At an app developers conference in San Francisco this week, Google’s Group Manager for the Android platform, Eric Chu, admitted that the search giant is “not happy” about the number of paid apps being purchased in the marketplace.
Chu said the company is looking at implementing direct carrier billing and in-app payment systems to alleviate these concerns. The in-app payment system would, in theory, let developers offer customers a “one-click” payment option to buy additional features or goods while they use an app.
The Android platform manager also said the company is looking at improving the Market’s recommendations features, including listing the top apps based on actual usage.
While these are all features I’d like to see implemented, if Google really wants to increase the amount of apps it sells, the first step is to completely overhaul its Android Market.
When I’m looking for a new widget or app to purchase, I first go to Android blog sites or YouTube to find what I want. After I discover something that looks worth a download, I type it into the Android Market and install it. But without this first step, I would be totally lost in Android’s chaotic marketplace. The search feature can best be described as “un-Google like.” Unless you know the name of the app you want, I find the search to be completely unintuitive.

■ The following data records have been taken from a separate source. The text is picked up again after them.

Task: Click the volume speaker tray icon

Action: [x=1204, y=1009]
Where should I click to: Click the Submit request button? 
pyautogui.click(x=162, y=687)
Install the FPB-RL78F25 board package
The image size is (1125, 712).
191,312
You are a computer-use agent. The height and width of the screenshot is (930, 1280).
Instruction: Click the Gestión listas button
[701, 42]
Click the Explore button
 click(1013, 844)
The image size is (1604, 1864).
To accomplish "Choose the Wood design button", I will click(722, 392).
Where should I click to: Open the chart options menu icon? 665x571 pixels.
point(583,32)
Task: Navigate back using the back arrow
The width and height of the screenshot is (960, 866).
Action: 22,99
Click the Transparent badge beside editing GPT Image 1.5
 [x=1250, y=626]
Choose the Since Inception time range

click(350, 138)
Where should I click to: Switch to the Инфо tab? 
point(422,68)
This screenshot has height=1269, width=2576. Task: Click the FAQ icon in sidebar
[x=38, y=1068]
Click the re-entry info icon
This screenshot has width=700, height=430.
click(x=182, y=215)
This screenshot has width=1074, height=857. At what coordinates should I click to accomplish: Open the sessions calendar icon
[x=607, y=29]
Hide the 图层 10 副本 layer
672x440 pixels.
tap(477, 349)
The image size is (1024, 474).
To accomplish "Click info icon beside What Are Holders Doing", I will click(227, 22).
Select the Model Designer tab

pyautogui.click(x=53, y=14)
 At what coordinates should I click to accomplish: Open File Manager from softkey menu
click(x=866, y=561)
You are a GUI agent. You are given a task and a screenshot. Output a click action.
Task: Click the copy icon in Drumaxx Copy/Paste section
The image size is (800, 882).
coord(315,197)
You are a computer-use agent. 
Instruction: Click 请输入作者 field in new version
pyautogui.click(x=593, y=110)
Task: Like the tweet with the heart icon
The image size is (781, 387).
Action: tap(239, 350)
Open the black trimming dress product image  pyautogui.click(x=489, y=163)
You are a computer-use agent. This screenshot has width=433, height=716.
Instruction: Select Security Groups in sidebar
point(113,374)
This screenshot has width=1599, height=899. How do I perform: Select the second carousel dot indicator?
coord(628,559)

A Market revamp should also include a complete change in the categories that users can browse through. Currently, if a user clicks the “books and reference” subject heading for example, they are subjected to hundreds of apps. But the Market doesn’t break down the categories into more specific sub-categories. This is something that Amazon has done so well with its site and I fully expect it will be a key feature for its soon-to-be-launched Android app store.
I love the openness of the Android Market and the fact that any developer can upload their apps to it, but without a better filing system, Google is destined to lose out to a third-party Android app store.